ABOVE: (C) ISTOCK.COM DESIGN CELLS

Vaccination is one of the most effective tools avail­able against infectious dis­ease. Nonetheless, opti­mizing vaccine efficacy remains a top priority for scientists, especially to better protect high-risk populations. The time of day at which a vaccine is delivered affects response robustness, but how this occurs from a cellular and molecular level is not well understood.1-3 A recent publication in Nature Communications from Annie Curtis’s research group at the Royal Col­lege of Surgeons in Ireland linked circa­dian shifts in dendritic cell (DC) func­tion with oscillations in mitochondrial morphology and metabolism.4 Moreover, Curtis’s team showed that these mecha­nisms can be directly modulated using small molecule agents—a potentially useful future approach for enhancing vaccine responses. 

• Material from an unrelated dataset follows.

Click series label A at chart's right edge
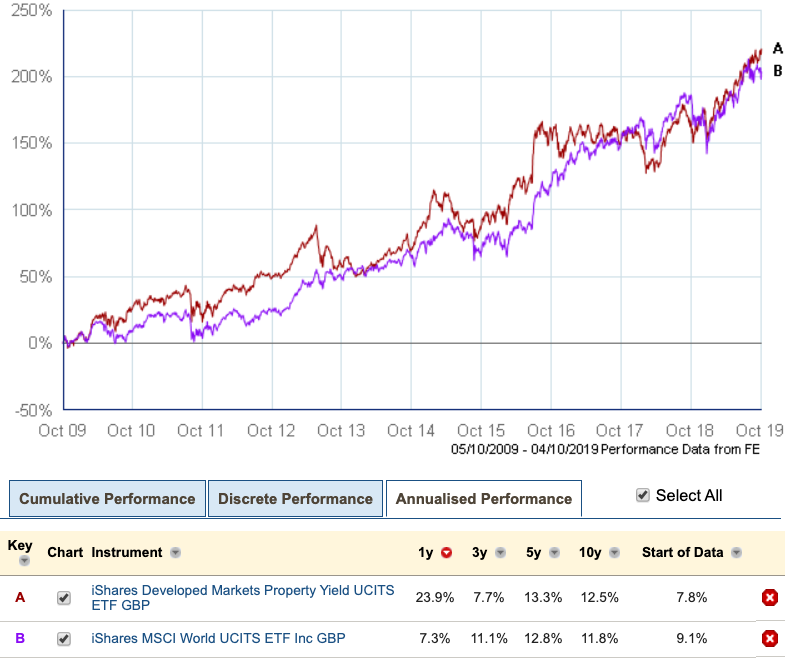Viewport: 796px width, 669px height. click(x=778, y=48)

Most, if not all, biological functions in humans are affected by the circadian clock—stable oscillations in gene expres­sion across a 24-hour cycle regulated by a set of conserved, self-sustaining tran­scriptional-translational feedback loops.1 Scientists have found that circadian rhythms affect critical immune cell func­tions, including cytokine production, cell trafficking, and T and B cell activity.1,2 However, the underlying mechanisms driving these time-of-day differences in immune activity—and in particular, the effect of circadian signaling on dendritic cells (DCs)—remained unclear.2 

To activate T cells, DCs take up, process, and present antigens as part of major histocompatibility complexes (MHCs) that interact with T cell recep­tors. Therefore, Curtis and her team set out to examine the effect of circadian timing on DC antigen uptake, processing, and presentation. First, they confirmed the presence of circadian cycling in DCs by looking at the expression of molecu­lar clock genes. Next, they treated two populations of DCs—one with and one without circadian disruption—with the antigen ovalbumin, and found that DCs with intact circadian signaling processed ovalbumin in an oscillating rhythm with a 24-hour period. However, the disrupted population had low levels of antigen pro­cessing and no discernable rhythm. 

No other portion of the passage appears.